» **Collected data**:
+ + +
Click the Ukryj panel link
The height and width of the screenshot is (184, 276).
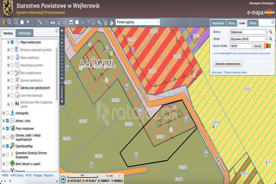coord(217,72)

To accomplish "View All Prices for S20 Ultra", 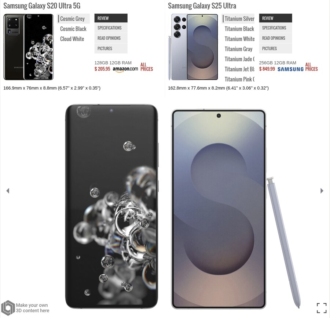I will pos(147,67).
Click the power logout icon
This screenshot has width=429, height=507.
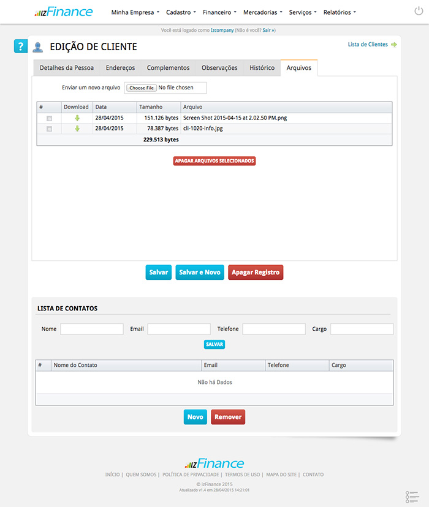(419, 11)
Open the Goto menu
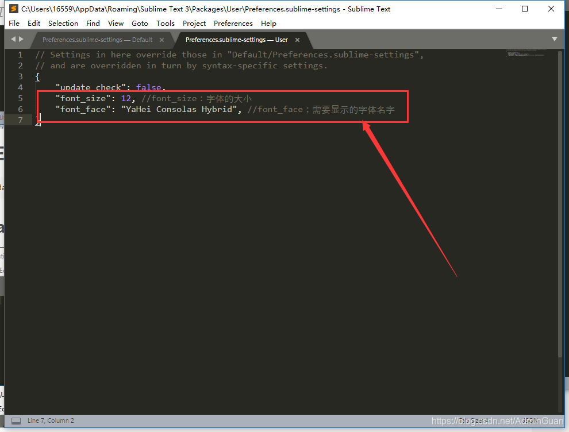Image resolution: width=569 pixels, height=432 pixels. 140,23

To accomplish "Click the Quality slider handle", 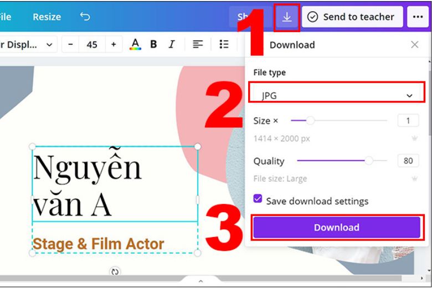I will pos(368,161).
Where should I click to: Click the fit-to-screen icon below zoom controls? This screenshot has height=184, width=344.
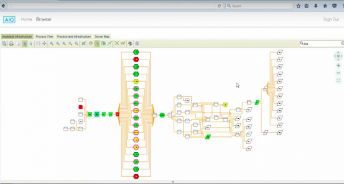coord(338,80)
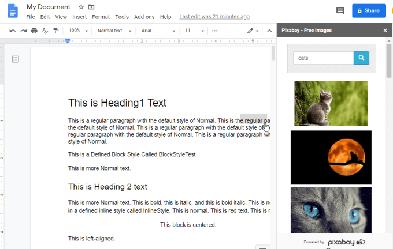Expand the Normal text style dropdown

coord(114,31)
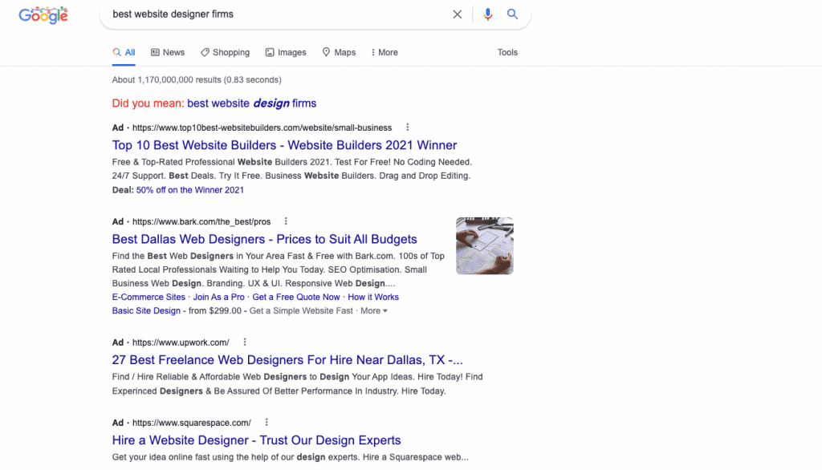This screenshot has width=822, height=470.
Task: Clear the search query with the X icon
Action: [x=457, y=14]
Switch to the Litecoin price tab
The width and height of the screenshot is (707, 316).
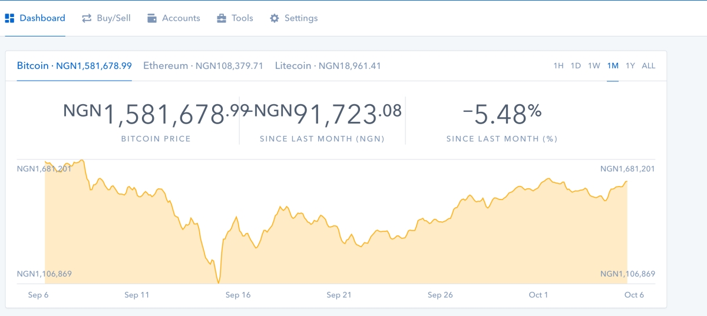(x=328, y=65)
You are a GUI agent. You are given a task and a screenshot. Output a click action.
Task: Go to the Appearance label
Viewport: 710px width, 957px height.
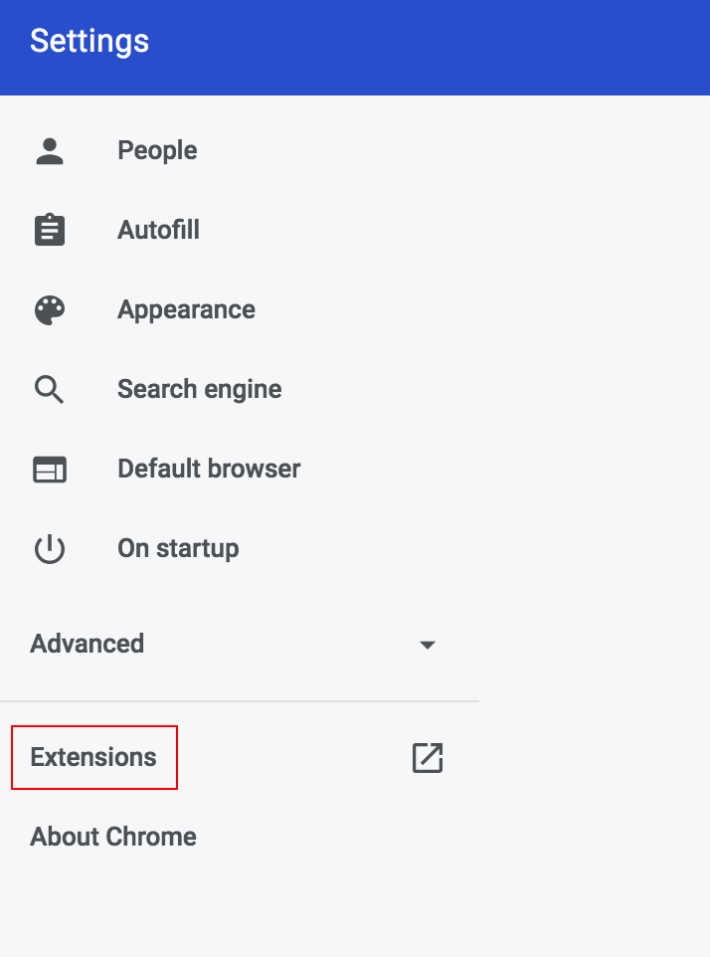(186, 309)
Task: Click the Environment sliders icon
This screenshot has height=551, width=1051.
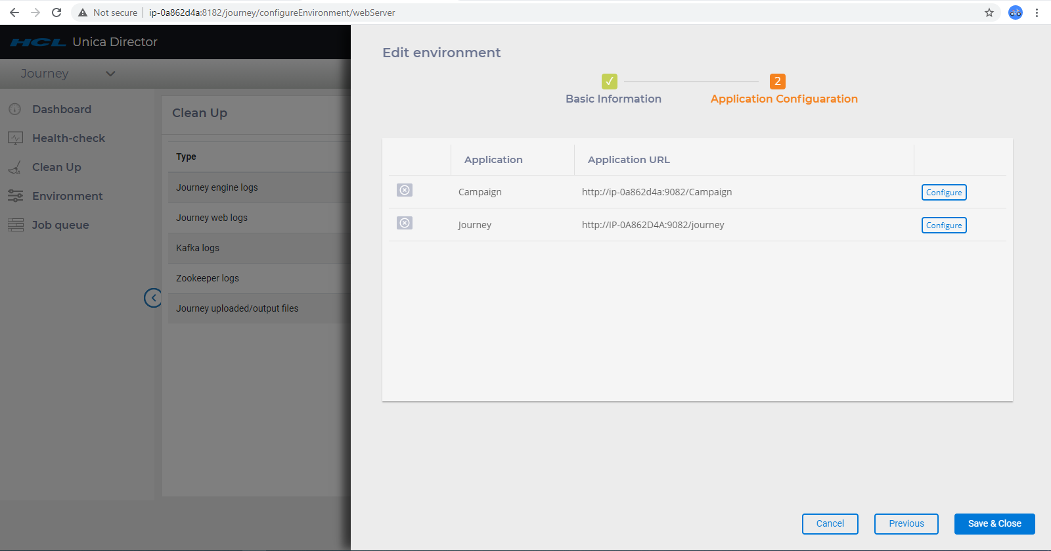Action: tap(15, 196)
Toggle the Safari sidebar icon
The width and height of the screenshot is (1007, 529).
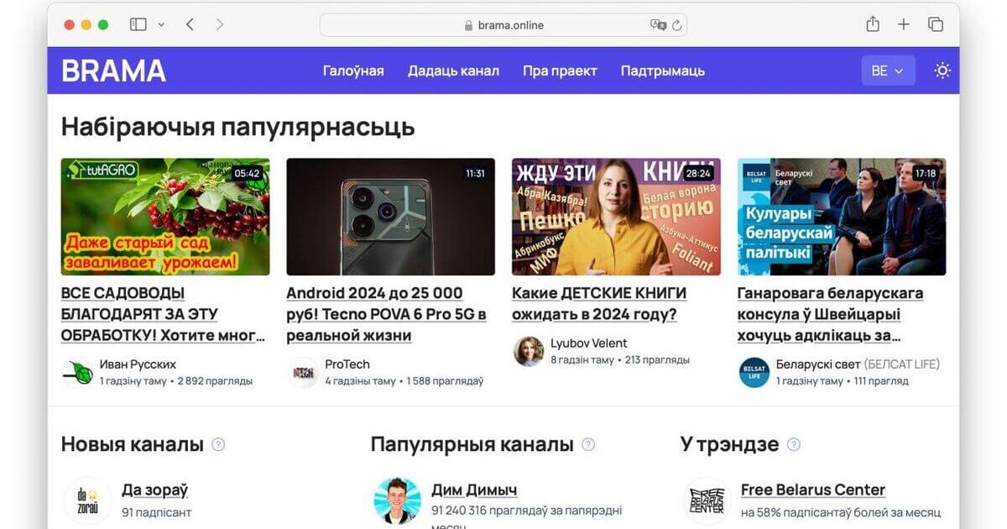[137, 24]
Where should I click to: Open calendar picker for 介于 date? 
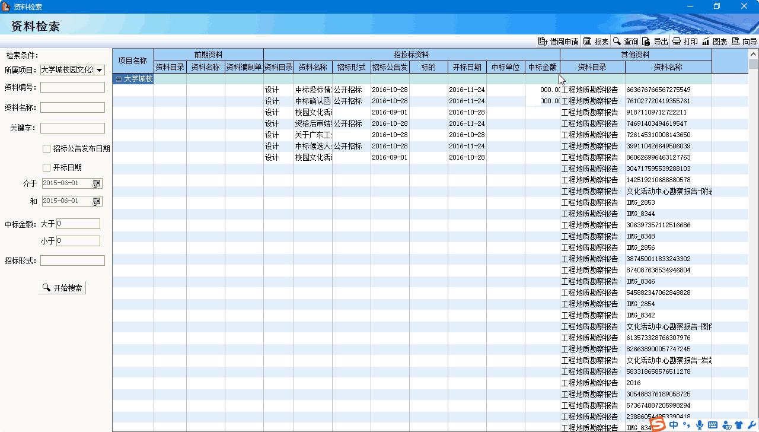click(x=97, y=184)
+ + +
» **Task statement**: Find the line with "This screenshot has height=551, width=1051.". Reproduce it and every line after it through the last line above exactly, leaving out the pictures.

» **Response**:
This screenshot has height=551, width=1051.
Action: tap(15, 196)
Toggle the Safari sidebar icon
The width and height of the screenshot is (1007, 529).
[137, 24]
Where should I click to: Open calendar picker for 介于 date? 
click(x=97, y=184)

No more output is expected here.